Show HN: Stateful LLM inference (no cost for input tokens, not prompt-caching)

NitpickLawyer · 2025-08-18T14:05:49 1755525949

> Most “optimizations” offered in the industry are really just prompt-caching. That’s useful for cutting repeated input costs, but we’ve all seen the side-effects: outputs that don’t match subtle variations in the prompt, or the model confidently “jumping” to the wrong cached response because it thought your query was a near-duplicate.

Perhaps you misspoke / misquoted some internal copy, but that doesn't mean what you think it means, and "caching" in kv caching doesn't mean what you imply it means here. The model doesn't "jump" on anything because of kv caching.

> From a developer perspective, it’s simple: enable cookies, and the API will keep a session alive

How is this related to LLM inference?! What are cookies doing there? What?

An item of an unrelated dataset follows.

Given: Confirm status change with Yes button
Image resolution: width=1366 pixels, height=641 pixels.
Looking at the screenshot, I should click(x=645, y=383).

(from your docs) > OpenAI optimizes by processing every single request on randomly selected GPUs - but in the process most of the state is lost because only the final assistant reply is kept. Ark allows users to have a session during which all requests are processed on the same set of GPUs and the full internal state is maintained between requests. Depending on use case, this approach can improve both model's response quality and performance.

Yeah, except no. Every model builder so far has emphasised that this is not how you want to do it. With "thinking" models, you want to NOT include thinking steps for earlier messages, since that degrades the models outputs.

----

If you want to convince people about a better way of doing things, when the entire industry is doing another thing, you have to come up with data supporting your stance. Can you show such data? Do you have qualitative studies / benchmarks on your methods? Can you show that whatever state you hold is actually helping? That would go against the current practices of every inference engine out there currently, so it would be quite a thing to show.

arkonrad · 2025-08-18T15:07:54 1755529674

On cookies: we use an HTTP cookie (ark_session_id) purely as an opaque session identifier. The cookie is how the client ties subsequent requests to the same pinned session/worker/GPUs on the provider side so the provider can keep the model activations/state in GPU memory between calls. Not a magic for the model; it’s a routing key that enables true session affinity.

On “thinking steps” and contamination: good point - naively persisting raw chain-of-thought tokens can degrade outputs. ARKLABS Stateful approach is not a blanket “store everything” policy.

And my criticism targets higher-level provider practices: things like response caching, aggressive prompt-matching / deduplication heuristics, or systems that return previously generated outputs when a new prompt is “similar enough.” Those high-level caches absolutely can produce the behaviour I described - a subtle prompt change that nevertheless gets routed to a cached reply.

The platform has been launched — we’re collecting data, but early results are very promising: we’re seeing linear complexity, lower latency, and ~80% input-token savings. At the same time we’d love to hear more feedback on whether this approach could be useful in real-world projects.

And about going against the grain, as you mentioned at the end… well — if startups didn’t think differently from everyone else, what would be the point of being a startup?